Умей Лизель прочесть вывеску, она поняла бы, что хозяин здесь — отец Руди. Мастерская еще не открылась, но внутри человек уже раскладывал на прилавке какую-то одежду. Он поднял взгляд и помахал.
— Мой папа, — сообщил Руди, и тут же они оказались в толпе разнокалиберных Штайнеров, где каждый махал, или посылал отцу воздушный поцелуй, или стоял и просто кивал (как самые старшие), а потом двинулись дальше к последней достопримечательности перед школой.
* * * ПОСЛЕДНЯЯ ОСТАНОВКА * * *
Улица желтых звезд
Тут никто не хотел задерживаться, но почти все останавливались и озирались. Улица — как длинная переломленная рука, на ней — несколько домов с рваными стеклами и контуженными стенами. На дверях нарисованы звезды Давида. Дома эти — будто какие-то прокаженные. По самой меньшей мере — гноящиеся болячки на израненной немецкой земле.
— Шиллер-штрассе, — сказал Руди. — Улица желтых звезд.
Вдалеке по улице брели какие-то прохожие. Из-за мороси они казались призраками. Не люди, а кляксы, топчущиеся под тучами свинцового цвета.
— Эй, пошли давайте, — окликнул Курт (старший из Штайнеров-детей), и Руби с Лизель поспешили за ним.
В школе Руби настойчиво разыскивал Лизель на каждой перемене. Ему было начхать, что другие фыркают над тупицей новенькой. Он стал помогать ей с самого начала, он будет рядом и потом, когда ее тоска перельется через край. Но он будет это делать не бескорыстно.
* * * ХУЖЕ МАЛЬЧИШКИ, КОТОРЫЙ ТЕБЯ НЕНАВИДИТ, ТОЛЬКО ОДНО * * *
— мальчишка, который тебя любит.
Раз в конце апреля после уроков Руди с Лизель шатались по Химмель-штрассе, собираясь, как обычно, играть в футбол. Было рановато, остальные игроки пока не вышли. На улице они увидели одного сквернослова Пфиффикуса.
— Смотри, — махнул Руди.
* * * ПОРТРЕТ ПФИФФИКУСА * * *
Хлипкая фигура.
Белые волосы.
Черный дождевик, бурые штаны, разложившиеся ботинки и язык — да еще какой.
— Эй, Пфиффикус!
Силуэт вдалеке обернулся, и Руди тут же засвистал.
Выпрямившись, старик тут же пошел браниться с такой лютостью, в какой нельзя было не признать редкостного таланта. Его настоящего имени, похоже, никто не знал, а если кто и знал, то им его никогда не звали. Только «Пфиффикус» — так зовут того, кто любит свистеть, а Пфиффикус это явно любил. Он постоянно насвистывал мелодию под названием «Марш Радецкого»,[4]и все городские детишки, окликнув его, начинали выводить тот же мотивчик. Пфиффикус тотчас забывал свою обычную походку (наклон вперед, крупные циркульные шаги, руки за спиной в дождевике) и, выпрямившись, начинал изрыгать брань. Тут-то всякая благостность разлеталась в пух и прах, поскольку голос его кипел от ярости.
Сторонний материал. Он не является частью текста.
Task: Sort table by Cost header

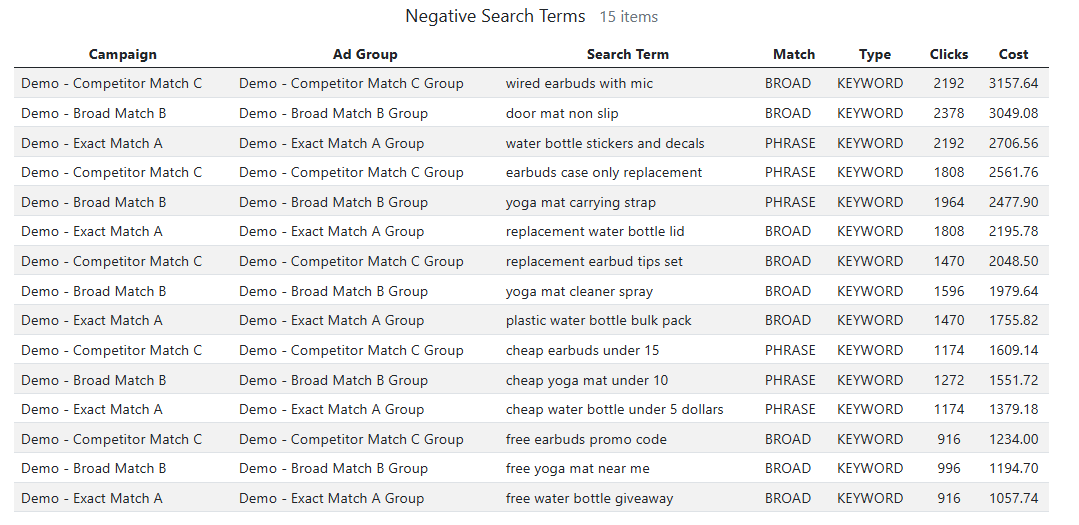Action: [x=1013, y=54]
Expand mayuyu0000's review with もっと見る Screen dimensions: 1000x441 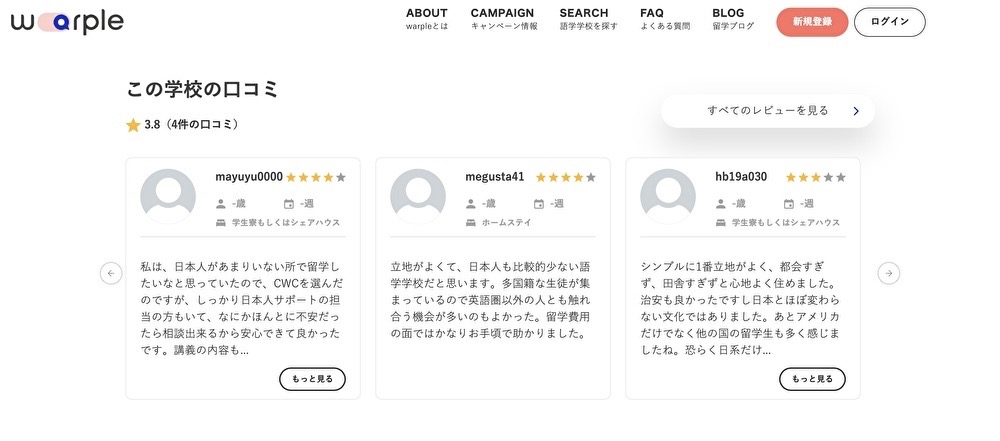tap(313, 379)
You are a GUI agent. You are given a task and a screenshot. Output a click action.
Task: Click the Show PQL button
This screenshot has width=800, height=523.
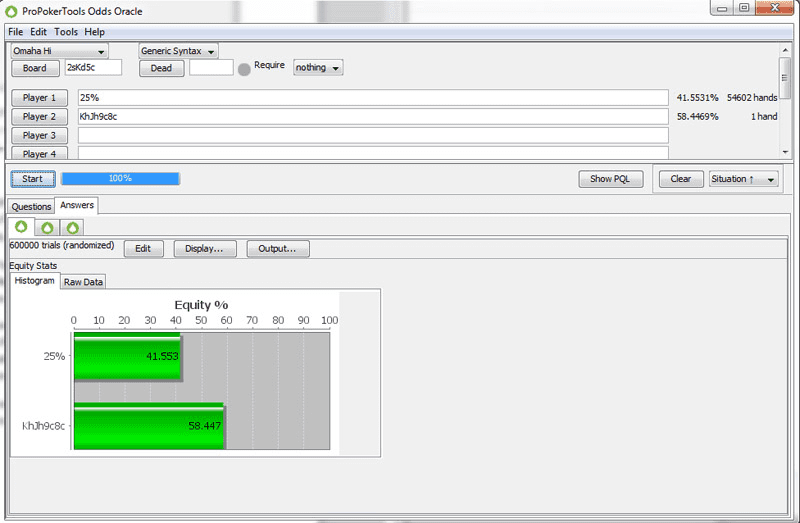(610, 179)
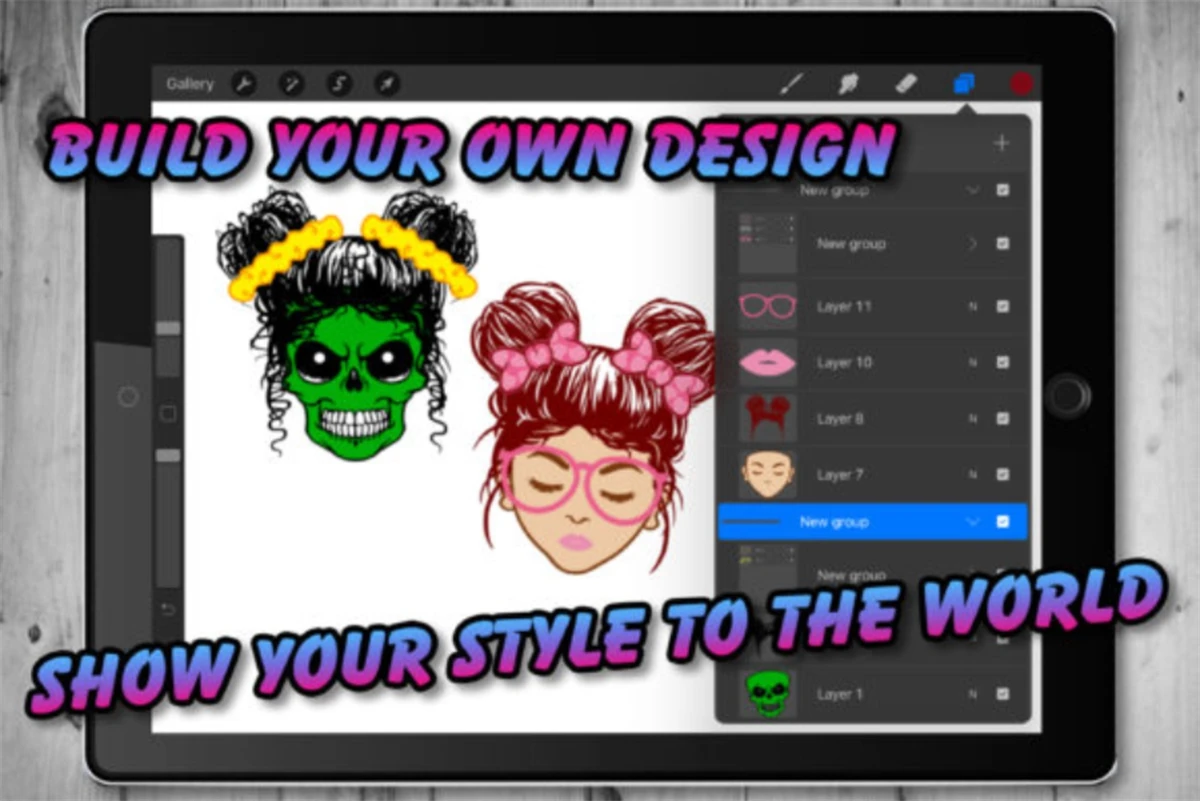Open the red active color swatch
The height and width of the screenshot is (801, 1200).
1020,84
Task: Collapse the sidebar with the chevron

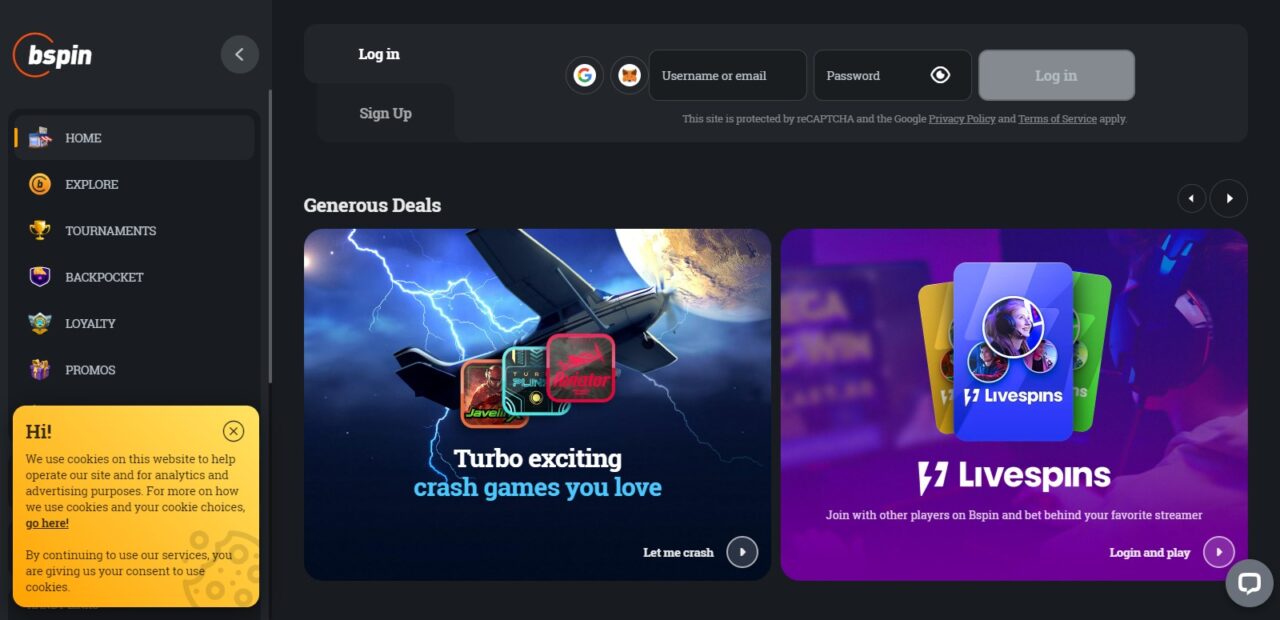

В этот раз Лизель повторила подначку почти машинально.
— Пфиффикус! — подхватила она, мигом усваивая подобающую жестокость, которой, судя по всему, требует детство. Свистела она из рук вон плохо, но совершенствоваться было некогда.
Старик с воплями погнался за ними. Начав с «гешайссена»,[5]он быстро перешел к словам покрепче. Сперва он метил только в мальчишку, но дело скоро дошло и до Лизель.
— Шлюха малолетняя! — заорал он. Слово шибануло Лизель по спине. — Я тебя тут раньше не видел!
Представьте — назвать шлюхой десятилетнюю девочку. Таков был Пфиффикус. Все единодушно соглашались, что они с фрау Хольцапфель составили бы премилую парочку.